But she seemed to have carried the first point, at all events;
James would no longer resist the idea of a governess; and as
he was now giving serious consideration to the question of
how much of his tongue would fit into her left ear, she felt
obliged to leave further discussion for another time. The
dressing-bell had not yet been rung: there was at least
another quarter of an hour, she estimated happily, before
they need get up.
*
The subject of her stepmother's musings was at that moment
only a few yards away, in the chapel gallery. Crouching down,
Fanny could look through the pierced-work of the balustrade
without being seen, and watch Beamish, the altar-boy of the day, lighting the candles and setting things out for the early
celebration. Yesterday Beamish had been held up to Fanny as
a model of youthful piety and good behaviour by Father
Aislaby, who had discovered her playing cat's cradle during
vespers. Now Fanny meant to get even with him.
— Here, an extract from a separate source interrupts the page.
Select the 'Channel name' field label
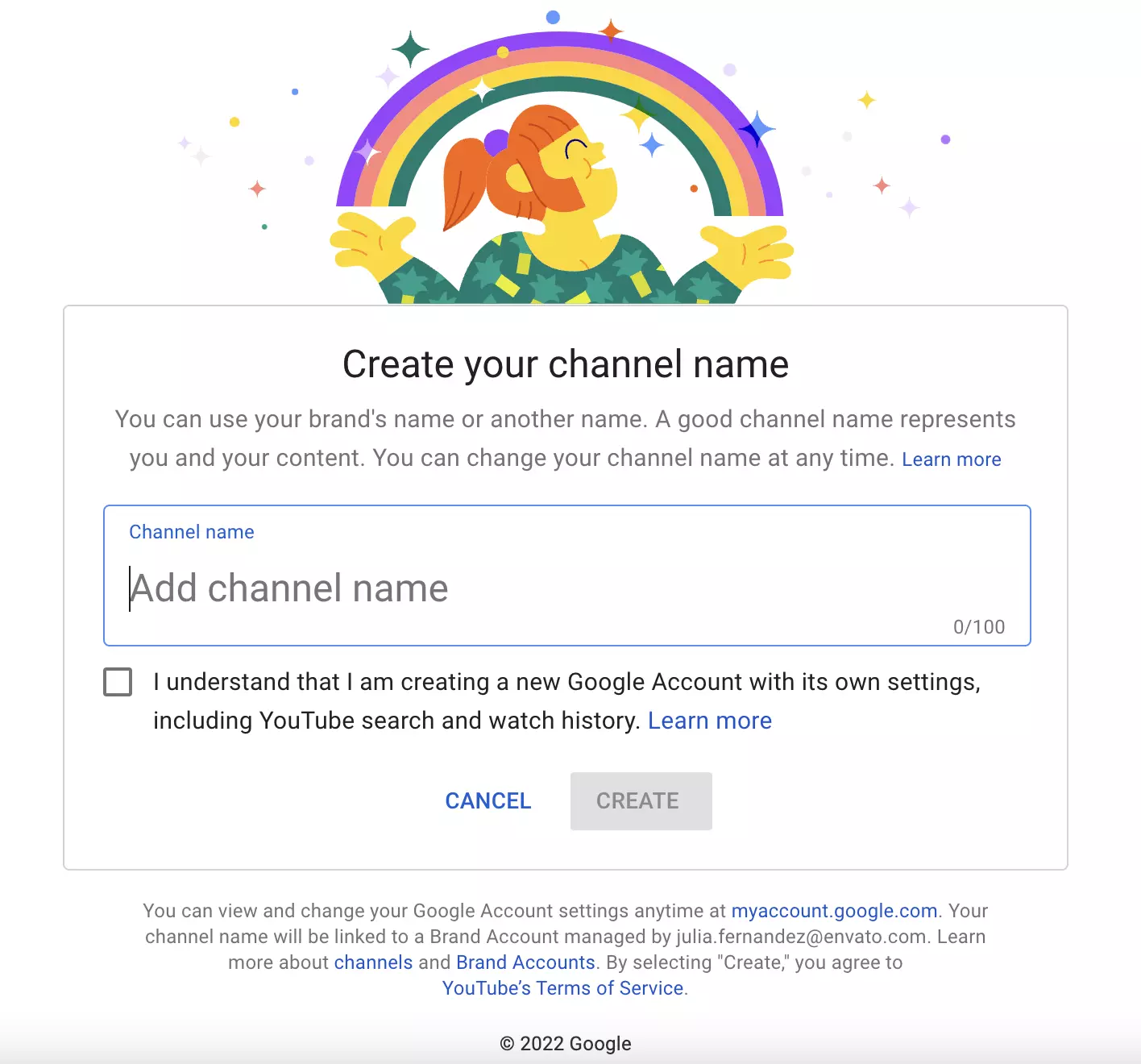This screenshot has width=1141, height=1064. pos(192,532)
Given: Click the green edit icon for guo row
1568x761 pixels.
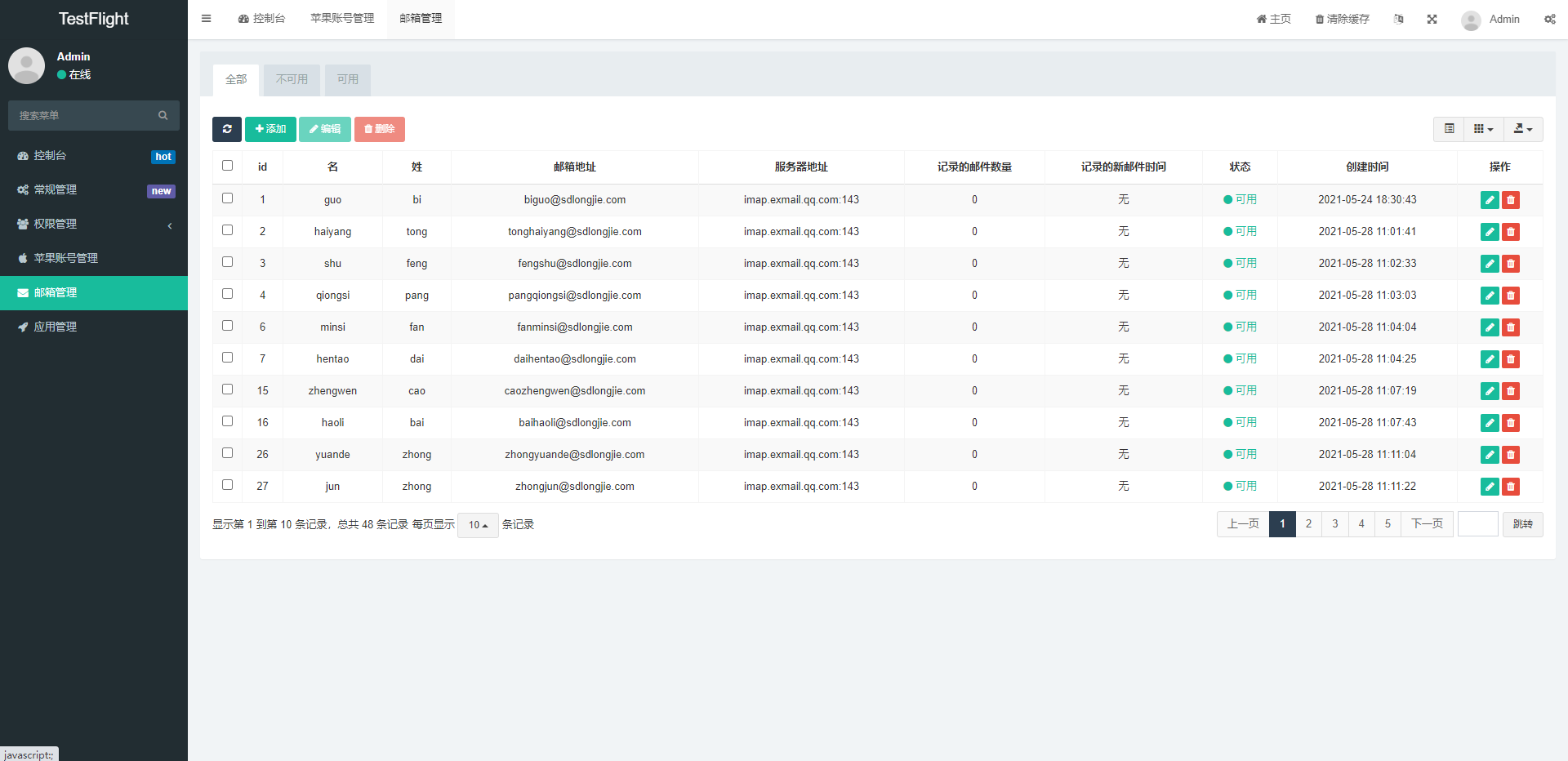Looking at the screenshot, I should click(1490, 200).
In one hand she held a short length of narrow pipe, which
she had taken from the back of the blacksmith's forge, and in
the other a few dried peas. When the moment came, and
Beamish was in the right place, she would let fly at him. A
dried pea, striking the right, tender place with sufficient
force, could hurt a surprising amount. If he were to drop and
break a candle he would find himself in trouble. At the very
least, he would probably let out a yell, which would earn him
a reprimand; and in the dimly-lit chapel he would never know
what hit him.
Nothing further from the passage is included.